A Doberman Pinscher is a lean, muscular dog breed that is highly efficient at guarding duties. These dogs are slightly stubborn, so they might be a little more challenging for experienced owners to train.


3. German Shepherd

a german shepherd lying on the table outdoor
Image Credit: lancegfx, Pixabay

German Shepherds are highly revered for their trainability and guarding potential. They are used for a variety of tasks and make amazing family companions.


4. Bullmastiff

Bullmastiff
Image Credit: BORINA OLGA, Shutterstock

The Bullmastiff is not overly aggressive but can make an exquisite guard dog. They are not right for inexperienced owners and will require a firm hand during training.


5. Cane Corso

brindle cane corso with uncropped ears sitting outdoors
Image Credit: Eudyptula, Shutterstock

The Cane Corso is a very muscular, highly athletic dog that means business. They are extremely possessive of their family members and might not like strangers much at all.
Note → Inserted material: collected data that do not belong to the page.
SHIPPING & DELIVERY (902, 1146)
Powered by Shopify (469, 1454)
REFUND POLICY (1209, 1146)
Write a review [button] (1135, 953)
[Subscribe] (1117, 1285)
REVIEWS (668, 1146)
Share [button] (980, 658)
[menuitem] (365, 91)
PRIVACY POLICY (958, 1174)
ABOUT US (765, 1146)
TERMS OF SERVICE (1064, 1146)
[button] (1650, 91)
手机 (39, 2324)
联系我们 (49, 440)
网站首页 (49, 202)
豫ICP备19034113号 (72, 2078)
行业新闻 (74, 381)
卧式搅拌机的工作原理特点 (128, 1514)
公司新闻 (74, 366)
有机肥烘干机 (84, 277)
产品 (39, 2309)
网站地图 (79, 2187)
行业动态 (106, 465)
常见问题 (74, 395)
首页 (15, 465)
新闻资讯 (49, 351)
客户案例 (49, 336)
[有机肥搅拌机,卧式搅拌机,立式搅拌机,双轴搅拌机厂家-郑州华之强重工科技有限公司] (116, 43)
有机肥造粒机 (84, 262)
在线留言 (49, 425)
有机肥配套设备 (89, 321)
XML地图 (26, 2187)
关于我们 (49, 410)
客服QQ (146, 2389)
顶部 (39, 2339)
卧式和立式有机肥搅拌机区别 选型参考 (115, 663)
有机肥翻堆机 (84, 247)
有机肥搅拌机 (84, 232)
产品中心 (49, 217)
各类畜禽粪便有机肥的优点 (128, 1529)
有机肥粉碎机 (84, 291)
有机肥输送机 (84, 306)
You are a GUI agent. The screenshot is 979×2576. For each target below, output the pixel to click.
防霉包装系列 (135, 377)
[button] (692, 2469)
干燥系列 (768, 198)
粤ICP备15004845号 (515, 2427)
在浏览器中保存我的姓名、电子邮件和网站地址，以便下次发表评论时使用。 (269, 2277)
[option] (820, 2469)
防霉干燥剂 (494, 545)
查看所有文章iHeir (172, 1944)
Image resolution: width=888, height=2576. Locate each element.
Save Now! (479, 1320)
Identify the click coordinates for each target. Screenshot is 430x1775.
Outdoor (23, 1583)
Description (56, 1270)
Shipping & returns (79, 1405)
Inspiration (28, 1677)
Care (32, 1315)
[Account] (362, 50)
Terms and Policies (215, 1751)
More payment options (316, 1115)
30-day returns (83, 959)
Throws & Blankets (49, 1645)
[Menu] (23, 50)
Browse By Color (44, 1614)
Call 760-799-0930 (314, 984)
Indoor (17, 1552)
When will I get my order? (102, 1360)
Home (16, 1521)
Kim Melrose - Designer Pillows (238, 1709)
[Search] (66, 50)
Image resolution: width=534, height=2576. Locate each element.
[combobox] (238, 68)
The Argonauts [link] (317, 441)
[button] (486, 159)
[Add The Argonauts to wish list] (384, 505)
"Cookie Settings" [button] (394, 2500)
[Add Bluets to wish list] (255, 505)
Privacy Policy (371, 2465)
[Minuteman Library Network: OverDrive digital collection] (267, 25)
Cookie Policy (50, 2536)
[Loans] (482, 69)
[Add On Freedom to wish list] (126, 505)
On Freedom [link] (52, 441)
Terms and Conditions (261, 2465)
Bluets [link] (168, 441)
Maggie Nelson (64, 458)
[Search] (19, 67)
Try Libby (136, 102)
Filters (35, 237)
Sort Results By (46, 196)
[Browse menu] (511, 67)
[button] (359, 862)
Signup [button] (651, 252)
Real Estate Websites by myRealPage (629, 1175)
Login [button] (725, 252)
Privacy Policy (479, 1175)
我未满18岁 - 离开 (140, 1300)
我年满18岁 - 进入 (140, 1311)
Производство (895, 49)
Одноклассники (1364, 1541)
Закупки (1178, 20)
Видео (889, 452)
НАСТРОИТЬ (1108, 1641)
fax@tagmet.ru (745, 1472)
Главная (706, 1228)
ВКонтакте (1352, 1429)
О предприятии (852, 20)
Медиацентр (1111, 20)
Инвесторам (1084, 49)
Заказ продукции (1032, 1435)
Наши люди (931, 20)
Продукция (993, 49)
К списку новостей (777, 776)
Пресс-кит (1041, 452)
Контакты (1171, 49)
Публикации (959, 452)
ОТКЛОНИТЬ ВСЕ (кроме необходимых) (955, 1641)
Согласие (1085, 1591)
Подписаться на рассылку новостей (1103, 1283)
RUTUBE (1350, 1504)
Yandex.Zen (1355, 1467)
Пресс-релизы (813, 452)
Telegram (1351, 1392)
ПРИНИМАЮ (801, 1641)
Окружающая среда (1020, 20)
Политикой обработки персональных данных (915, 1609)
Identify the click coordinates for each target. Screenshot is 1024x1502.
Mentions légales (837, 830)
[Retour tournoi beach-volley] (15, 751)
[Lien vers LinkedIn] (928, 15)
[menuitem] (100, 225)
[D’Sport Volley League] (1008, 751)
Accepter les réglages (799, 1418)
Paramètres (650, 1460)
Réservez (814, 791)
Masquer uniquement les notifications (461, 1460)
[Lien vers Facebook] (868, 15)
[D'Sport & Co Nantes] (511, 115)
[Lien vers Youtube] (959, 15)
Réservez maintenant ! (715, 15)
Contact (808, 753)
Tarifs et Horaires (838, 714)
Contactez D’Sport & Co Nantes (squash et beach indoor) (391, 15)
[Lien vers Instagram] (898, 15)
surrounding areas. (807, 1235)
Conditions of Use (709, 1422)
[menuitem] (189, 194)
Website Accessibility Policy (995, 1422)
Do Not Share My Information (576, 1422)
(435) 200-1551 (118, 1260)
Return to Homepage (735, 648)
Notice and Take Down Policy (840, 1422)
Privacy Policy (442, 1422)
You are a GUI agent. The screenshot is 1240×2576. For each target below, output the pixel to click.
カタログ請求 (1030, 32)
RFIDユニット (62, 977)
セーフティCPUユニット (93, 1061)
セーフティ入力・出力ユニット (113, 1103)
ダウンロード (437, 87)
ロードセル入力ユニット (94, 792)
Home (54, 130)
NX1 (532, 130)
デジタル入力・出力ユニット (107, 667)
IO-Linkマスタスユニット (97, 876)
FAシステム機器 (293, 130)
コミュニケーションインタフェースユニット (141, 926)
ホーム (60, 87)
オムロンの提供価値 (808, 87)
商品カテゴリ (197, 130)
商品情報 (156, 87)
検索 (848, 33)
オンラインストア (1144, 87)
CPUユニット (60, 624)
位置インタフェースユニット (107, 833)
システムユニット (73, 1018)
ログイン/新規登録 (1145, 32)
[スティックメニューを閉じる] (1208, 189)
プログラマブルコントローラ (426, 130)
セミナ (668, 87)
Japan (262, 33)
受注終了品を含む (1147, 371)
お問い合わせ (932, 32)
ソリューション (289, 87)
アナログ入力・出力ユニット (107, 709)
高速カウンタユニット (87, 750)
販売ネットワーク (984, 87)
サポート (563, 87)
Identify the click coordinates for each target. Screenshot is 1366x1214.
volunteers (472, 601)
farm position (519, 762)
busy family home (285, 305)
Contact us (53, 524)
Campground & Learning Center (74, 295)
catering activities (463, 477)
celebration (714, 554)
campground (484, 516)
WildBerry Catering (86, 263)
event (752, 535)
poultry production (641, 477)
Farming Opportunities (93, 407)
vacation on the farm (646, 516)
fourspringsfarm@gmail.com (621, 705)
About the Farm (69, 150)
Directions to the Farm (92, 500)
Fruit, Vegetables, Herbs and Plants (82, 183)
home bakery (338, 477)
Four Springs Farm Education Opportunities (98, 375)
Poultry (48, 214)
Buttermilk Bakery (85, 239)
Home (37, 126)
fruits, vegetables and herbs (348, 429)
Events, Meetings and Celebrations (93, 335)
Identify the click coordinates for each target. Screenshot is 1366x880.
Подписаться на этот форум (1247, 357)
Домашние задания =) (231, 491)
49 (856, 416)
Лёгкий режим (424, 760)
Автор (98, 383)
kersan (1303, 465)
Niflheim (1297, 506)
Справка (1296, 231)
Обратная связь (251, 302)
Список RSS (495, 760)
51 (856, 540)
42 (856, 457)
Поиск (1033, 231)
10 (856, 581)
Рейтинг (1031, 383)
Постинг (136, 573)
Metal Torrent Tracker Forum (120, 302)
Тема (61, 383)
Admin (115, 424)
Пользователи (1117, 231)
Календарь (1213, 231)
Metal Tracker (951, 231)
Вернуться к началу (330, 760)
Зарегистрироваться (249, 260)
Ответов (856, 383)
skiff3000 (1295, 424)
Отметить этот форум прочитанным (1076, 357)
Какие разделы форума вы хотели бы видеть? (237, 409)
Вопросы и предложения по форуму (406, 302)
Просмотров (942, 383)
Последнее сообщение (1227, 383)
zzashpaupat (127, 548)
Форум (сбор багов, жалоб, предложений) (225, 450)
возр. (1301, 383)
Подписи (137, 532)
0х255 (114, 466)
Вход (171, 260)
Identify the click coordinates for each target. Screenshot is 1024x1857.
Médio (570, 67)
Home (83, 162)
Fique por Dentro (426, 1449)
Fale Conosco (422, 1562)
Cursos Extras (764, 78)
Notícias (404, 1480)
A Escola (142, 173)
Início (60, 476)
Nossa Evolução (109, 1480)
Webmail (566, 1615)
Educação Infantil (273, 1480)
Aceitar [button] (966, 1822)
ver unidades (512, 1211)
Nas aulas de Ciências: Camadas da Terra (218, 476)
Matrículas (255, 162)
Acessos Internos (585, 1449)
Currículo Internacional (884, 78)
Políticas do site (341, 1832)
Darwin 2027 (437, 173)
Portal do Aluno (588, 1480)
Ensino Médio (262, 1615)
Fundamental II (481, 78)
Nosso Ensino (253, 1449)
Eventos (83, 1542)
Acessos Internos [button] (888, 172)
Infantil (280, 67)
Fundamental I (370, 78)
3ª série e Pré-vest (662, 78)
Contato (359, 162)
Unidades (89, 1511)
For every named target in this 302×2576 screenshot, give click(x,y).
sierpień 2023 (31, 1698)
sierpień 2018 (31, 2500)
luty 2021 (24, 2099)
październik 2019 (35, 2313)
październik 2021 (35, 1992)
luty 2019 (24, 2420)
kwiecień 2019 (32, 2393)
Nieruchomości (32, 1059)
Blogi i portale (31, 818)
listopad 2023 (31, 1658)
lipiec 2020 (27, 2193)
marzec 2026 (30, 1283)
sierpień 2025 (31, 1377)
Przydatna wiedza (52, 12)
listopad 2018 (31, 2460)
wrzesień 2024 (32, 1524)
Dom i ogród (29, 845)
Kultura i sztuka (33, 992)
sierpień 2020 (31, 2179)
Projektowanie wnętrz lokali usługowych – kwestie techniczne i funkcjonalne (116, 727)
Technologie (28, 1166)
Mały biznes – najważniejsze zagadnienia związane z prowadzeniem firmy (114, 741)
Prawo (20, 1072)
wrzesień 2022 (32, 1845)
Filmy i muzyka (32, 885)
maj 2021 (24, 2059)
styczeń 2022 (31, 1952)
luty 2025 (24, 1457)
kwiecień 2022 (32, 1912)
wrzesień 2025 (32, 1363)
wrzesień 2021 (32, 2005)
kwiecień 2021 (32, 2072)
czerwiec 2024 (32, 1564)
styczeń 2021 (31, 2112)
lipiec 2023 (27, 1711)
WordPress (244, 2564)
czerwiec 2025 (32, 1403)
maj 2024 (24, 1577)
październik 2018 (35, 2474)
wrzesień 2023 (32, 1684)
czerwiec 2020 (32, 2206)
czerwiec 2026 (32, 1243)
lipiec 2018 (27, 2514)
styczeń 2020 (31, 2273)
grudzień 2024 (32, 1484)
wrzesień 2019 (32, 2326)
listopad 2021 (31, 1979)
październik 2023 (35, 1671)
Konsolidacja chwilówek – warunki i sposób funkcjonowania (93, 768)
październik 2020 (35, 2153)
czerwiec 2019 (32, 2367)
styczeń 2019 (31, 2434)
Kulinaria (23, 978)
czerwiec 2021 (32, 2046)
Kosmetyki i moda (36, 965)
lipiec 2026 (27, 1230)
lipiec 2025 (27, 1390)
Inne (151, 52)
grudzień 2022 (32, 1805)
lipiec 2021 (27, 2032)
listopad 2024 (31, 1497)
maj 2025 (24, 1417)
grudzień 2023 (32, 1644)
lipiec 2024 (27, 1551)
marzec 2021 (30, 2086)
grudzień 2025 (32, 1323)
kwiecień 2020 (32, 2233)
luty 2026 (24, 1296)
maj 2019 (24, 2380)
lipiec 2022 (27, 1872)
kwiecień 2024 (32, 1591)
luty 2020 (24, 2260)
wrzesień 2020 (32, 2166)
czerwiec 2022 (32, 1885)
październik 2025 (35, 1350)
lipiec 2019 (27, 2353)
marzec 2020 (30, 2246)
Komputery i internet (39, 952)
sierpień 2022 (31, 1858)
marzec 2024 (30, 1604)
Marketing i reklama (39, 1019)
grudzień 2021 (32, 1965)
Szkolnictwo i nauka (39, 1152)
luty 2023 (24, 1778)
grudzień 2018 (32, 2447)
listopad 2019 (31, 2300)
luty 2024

It’s highly recommended to socialize them early to prevent any unwanted aggression as adults.


6. Great Dane

a mantle great dane by the beach
Image Credit: mkzdillon, Shutterstock

The Great Dane is one of the largest breeds of all and potentially one of the best guard dogs. What makes them so incredible is that they have very good discernment and are usually accepting of people unless they have a reason to be suspicious.


7. Boxer

male boxer dog standing on grass
Image Credit: Dmitry Kalinovsky, Shutterstock

Boxers are usually extremely accepting of people, though some of them can be a bit territorial. They might welcome strangers with open paws, but they won’t hesitate to act if an intruder threatens their family.


8. Akita

American Akita dog standing outside
Image Credit: Rita_Kochmarjova, Shutterstock

Akitas are notably aggressive dogs that require very experienced dog owners. Their loyalty is unmatched, but they can be very challenging to train, as they are incredibly intelligent, willful, and stubborn.


9. Chow Chow

chow chow walking through woods
Image Credit: Łukasz Rawa, Unsplash

A Chow Chow is another famously aggressive breed that tends to dislike strangers and unfamiliar animals. A well-socialized Chow Chow will be a bit more accepting of company, but they might take a while to warm up to new faces.


10. Belgian Malinois

belgian malinois standing outdoor
Image Credit: BIGANDT.COM, Shutterstock

The Belgian Malinois means business. This breed is never satisfied unless they have a task to do and make much better workers than pets. They can make ideal candidates if you’re looking for a guard dog and plan to spend a lot of time training them.

Conclusion

So, Bloodhounds definitely don’t make the best guard dogs. However, they do have a lot to offer in terms of companionship. If you are interested in advanced training, remember that the Bloodhound has the best sense of smell of all of its canine counterparts.

If you are looking specifically for a guard dog, you can do a bit more research on some of the breeds that we’ve listed to see if one of them is a better fit.